▼▼▼

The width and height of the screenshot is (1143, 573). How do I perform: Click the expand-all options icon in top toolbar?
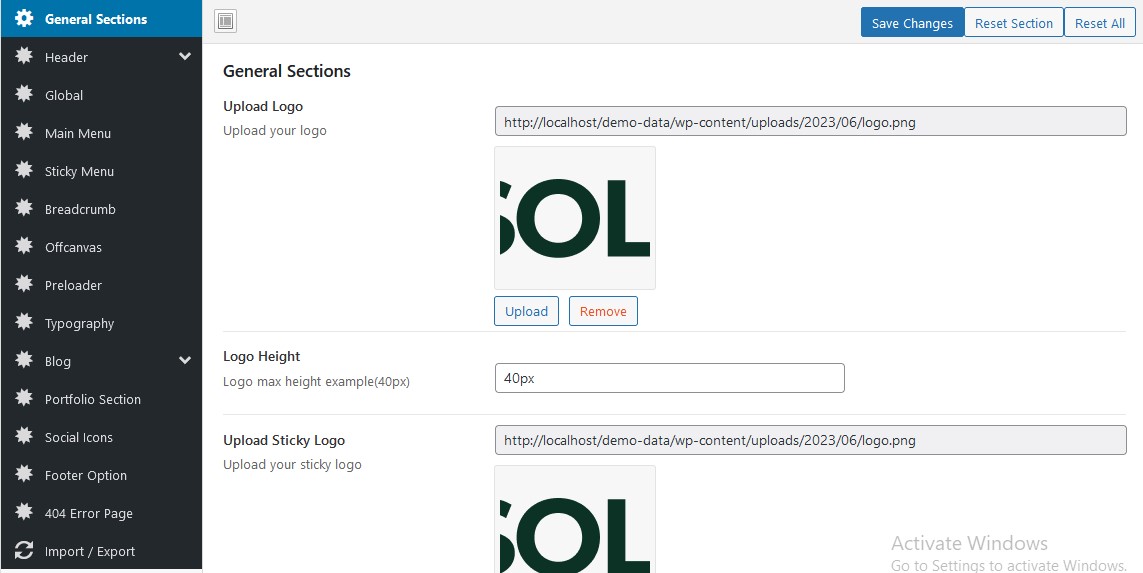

▲▲▲
▼▼▼

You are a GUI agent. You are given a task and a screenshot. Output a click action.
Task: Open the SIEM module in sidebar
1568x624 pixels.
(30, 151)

▲▲▲

**PROMPT**. Only the number is wanted here. How many lines in the entries contain "screenshot"?

**TASK OUTPUT**. 2